Collected data entries
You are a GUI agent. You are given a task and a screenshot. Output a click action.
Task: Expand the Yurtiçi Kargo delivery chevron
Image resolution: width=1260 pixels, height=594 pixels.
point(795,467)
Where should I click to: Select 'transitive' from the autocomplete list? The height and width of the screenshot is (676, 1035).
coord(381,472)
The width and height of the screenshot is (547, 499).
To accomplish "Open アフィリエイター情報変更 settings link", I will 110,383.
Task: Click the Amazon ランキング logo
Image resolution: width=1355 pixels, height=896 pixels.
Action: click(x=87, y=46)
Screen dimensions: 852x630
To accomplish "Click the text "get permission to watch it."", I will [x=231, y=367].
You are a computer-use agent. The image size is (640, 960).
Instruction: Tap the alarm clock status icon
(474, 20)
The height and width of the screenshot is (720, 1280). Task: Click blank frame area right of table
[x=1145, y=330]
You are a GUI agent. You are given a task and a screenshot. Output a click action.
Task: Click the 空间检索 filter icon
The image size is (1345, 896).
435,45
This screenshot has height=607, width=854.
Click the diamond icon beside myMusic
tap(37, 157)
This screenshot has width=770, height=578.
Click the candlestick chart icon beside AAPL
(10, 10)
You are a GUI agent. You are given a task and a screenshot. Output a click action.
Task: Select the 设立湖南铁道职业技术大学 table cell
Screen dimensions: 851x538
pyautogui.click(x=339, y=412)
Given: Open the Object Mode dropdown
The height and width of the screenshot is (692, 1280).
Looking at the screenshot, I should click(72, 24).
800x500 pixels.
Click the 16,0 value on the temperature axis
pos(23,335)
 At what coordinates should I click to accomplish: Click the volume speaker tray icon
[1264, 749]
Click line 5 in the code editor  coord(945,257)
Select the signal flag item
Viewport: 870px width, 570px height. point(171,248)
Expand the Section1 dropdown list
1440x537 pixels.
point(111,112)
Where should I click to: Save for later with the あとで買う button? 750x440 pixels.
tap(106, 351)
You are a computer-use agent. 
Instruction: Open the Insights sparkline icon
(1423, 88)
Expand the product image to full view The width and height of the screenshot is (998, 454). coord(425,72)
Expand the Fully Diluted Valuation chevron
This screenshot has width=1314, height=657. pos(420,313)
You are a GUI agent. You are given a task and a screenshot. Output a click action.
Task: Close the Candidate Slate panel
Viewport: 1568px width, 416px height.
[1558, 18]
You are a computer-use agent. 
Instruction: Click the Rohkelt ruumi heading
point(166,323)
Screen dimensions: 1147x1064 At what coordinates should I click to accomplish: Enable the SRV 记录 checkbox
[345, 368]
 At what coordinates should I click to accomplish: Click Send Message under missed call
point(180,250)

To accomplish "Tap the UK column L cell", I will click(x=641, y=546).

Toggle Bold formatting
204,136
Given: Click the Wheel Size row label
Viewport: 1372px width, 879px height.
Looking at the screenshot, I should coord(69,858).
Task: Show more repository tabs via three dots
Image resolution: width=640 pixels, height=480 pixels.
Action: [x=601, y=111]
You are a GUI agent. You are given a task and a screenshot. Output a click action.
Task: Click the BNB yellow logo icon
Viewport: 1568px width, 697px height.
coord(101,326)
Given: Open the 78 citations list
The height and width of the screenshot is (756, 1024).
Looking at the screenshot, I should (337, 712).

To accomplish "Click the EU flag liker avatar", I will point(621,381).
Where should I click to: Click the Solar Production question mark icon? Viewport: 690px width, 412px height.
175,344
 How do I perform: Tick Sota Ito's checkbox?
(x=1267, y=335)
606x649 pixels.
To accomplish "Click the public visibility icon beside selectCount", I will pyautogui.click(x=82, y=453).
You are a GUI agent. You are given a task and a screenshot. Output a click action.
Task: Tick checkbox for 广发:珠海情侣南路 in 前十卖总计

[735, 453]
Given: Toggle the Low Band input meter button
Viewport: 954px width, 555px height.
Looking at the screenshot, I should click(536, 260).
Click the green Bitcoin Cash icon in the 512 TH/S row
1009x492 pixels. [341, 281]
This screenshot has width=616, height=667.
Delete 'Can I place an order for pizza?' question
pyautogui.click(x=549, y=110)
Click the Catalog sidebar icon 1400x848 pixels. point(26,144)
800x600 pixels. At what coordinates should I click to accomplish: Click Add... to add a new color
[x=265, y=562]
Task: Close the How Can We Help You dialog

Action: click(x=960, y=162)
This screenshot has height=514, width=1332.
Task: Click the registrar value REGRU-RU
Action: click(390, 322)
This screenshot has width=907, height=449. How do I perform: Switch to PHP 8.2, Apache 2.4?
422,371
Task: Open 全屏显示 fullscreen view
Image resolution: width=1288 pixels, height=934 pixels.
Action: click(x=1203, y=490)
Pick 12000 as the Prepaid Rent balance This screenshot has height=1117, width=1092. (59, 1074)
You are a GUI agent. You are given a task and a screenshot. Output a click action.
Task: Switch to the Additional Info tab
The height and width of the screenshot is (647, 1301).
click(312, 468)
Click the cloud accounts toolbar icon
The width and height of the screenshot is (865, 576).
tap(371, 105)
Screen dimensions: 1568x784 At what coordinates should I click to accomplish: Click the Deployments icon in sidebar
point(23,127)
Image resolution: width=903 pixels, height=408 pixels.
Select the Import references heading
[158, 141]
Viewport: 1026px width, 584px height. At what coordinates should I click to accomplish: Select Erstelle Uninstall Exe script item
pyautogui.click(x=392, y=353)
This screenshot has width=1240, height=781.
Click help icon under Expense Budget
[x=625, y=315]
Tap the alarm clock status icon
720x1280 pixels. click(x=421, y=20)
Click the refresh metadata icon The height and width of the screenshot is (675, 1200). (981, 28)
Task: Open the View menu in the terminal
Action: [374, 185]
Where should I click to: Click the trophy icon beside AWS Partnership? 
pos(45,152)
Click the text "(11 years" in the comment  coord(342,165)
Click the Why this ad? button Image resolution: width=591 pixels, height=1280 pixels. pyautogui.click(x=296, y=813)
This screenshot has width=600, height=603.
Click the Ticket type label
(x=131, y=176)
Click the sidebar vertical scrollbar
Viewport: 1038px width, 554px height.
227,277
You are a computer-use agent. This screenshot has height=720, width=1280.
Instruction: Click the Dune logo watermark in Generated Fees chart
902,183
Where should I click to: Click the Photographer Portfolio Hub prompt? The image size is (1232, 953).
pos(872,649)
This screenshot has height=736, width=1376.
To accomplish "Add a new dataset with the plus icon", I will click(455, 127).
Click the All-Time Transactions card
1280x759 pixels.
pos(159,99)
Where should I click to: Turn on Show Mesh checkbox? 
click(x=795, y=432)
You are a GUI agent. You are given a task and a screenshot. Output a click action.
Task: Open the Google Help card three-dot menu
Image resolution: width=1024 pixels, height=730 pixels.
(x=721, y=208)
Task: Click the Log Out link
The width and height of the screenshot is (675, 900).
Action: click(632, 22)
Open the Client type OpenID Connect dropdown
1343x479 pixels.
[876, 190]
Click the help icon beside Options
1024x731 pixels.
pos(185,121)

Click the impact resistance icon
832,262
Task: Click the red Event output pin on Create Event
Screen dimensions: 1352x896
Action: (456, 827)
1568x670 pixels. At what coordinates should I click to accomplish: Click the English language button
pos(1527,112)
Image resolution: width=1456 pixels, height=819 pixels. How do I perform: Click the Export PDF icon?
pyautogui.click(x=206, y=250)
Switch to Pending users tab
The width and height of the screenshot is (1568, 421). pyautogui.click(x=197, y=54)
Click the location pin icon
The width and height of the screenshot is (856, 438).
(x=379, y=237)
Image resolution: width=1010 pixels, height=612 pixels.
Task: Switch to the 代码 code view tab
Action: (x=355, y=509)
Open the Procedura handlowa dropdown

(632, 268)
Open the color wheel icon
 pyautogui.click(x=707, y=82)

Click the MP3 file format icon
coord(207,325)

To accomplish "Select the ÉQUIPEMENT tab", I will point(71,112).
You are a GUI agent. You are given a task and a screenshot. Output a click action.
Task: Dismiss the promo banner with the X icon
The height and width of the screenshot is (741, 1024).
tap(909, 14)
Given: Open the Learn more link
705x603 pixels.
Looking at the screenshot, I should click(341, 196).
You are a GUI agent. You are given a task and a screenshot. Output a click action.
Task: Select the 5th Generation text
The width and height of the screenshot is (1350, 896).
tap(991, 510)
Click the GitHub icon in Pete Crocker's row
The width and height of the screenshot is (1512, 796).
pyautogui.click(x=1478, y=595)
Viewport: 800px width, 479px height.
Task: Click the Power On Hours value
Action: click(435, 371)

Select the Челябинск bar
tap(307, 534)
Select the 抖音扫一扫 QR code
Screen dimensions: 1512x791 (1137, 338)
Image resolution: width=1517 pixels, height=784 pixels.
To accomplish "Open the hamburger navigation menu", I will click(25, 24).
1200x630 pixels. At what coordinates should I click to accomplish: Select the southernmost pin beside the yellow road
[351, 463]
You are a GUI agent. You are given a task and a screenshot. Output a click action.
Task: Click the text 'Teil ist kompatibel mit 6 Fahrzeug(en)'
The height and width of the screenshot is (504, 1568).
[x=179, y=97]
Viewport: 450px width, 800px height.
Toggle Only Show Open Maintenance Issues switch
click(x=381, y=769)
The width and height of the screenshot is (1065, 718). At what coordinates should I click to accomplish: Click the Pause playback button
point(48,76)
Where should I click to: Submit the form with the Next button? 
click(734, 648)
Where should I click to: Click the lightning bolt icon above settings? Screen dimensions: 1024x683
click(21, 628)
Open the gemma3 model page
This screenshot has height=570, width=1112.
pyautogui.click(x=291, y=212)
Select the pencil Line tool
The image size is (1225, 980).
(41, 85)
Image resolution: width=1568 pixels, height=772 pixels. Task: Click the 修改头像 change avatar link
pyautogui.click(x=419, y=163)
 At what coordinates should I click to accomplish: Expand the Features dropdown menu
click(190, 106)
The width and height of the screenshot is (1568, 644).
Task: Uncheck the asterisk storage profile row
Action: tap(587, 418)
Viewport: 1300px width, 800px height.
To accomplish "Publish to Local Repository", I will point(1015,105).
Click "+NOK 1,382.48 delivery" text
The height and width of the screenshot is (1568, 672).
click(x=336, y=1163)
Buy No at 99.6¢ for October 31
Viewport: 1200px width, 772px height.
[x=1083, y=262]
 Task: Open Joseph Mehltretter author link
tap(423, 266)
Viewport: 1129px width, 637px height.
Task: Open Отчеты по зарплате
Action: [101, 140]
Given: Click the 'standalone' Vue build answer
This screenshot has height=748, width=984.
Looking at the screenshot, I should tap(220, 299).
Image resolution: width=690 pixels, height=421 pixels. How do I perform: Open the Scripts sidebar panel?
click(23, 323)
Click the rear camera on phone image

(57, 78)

*WHAT THE TASK ASKS:*
A single figure is required: the number of lines in the entries that hold the string "more".

*SOLUTION:*
2